Available data:
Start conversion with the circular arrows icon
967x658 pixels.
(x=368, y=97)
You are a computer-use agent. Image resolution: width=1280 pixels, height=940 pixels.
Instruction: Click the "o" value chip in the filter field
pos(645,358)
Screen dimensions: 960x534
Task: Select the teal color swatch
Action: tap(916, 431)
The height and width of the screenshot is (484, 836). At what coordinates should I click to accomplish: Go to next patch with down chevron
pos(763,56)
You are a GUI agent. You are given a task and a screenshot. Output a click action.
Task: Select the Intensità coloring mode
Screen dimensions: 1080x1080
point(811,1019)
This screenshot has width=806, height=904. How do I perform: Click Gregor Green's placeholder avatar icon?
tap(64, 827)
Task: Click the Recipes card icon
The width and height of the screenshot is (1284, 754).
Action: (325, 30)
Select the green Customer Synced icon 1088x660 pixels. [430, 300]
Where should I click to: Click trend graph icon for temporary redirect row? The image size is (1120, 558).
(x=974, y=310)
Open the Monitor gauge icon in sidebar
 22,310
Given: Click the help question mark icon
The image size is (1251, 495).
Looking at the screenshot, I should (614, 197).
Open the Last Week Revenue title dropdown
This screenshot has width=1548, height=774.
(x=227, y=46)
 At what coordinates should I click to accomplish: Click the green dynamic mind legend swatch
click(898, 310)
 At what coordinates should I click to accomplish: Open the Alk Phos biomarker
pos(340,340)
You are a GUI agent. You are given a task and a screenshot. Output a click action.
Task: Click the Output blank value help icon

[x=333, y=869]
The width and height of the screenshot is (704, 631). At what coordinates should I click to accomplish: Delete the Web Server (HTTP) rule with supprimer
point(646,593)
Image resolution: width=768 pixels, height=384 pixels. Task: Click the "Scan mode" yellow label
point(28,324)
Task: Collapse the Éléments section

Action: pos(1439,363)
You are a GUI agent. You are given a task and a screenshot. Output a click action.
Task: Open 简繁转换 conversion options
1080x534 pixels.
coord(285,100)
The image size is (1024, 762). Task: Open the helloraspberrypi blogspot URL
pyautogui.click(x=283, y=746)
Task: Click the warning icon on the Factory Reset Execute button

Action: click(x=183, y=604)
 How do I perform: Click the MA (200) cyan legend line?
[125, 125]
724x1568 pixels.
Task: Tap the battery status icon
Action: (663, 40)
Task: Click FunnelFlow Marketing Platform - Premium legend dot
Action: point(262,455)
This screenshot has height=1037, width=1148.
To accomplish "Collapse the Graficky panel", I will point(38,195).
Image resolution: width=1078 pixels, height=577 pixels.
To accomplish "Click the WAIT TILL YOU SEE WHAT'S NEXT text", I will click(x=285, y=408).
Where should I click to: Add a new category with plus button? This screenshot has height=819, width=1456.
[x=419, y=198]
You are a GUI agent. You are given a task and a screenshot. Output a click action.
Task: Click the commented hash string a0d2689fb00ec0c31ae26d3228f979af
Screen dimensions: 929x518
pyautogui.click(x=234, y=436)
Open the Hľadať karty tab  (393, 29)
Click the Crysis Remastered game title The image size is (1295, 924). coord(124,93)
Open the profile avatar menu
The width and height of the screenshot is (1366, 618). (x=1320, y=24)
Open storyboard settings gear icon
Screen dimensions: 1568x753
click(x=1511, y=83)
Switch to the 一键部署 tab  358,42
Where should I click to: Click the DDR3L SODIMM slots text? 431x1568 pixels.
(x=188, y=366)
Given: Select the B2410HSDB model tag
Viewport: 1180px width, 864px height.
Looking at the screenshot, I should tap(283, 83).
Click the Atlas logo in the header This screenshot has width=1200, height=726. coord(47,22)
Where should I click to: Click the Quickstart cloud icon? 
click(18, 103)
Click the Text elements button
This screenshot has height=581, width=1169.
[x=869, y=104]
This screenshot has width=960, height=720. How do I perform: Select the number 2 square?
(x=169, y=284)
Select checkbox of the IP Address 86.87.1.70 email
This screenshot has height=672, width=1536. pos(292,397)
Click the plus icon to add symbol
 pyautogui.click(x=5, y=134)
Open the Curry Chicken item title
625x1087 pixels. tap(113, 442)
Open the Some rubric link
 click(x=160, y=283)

Required work: Please, from the material above, copy only the lines from the line with "1080x534 pixels." up to and including the line with "Open storyboard settings gear icon", exactly as written.

Output for this exercise:
1080x534 pixels.
coord(285,100)
The image size is (1024, 762). Task: Open the helloraspberrypi blogspot URL
pyautogui.click(x=283, y=746)
Task: Click the warning icon on the Factory Reset Execute button

Action: click(x=183, y=604)
 How do I perform: Click the MA (200) cyan legend line?
[125, 125]
724x1568 pixels.
Task: Tap the battery status icon
Action: (663, 40)
Task: Click FunnelFlow Marketing Platform - Premium legend dot
Action: point(262,455)
This screenshot has height=1037, width=1148.
To accomplish "Collapse the Graficky panel", I will point(38,195).
Image resolution: width=1078 pixels, height=577 pixels.
To accomplish "Click the WAIT TILL YOU SEE WHAT'S NEXT text", I will click(x=285, y=408).
Where should I click to: Add a new category with plus button? This screenshot has height=819, width=1456.
[x=419, y=198]
You are a GUI agent. You are given a task and a screenshot. Output a click action.
Task: Click the commented hash string a0d2689fb00ec0c31ae26d3228f979af
Screen dimensions: 929x518
pyautogui.click(x=234, y=436)
Open the Hľadať karty tab  (393, 29)
Click the Crysis Remastered game title The image size is (1295, 924). coord(124,93)
Open the profile avatar menu
The width and height of the screenshot is (1366, 618). (x=1320, y=24)
Open storyboard settings gear icon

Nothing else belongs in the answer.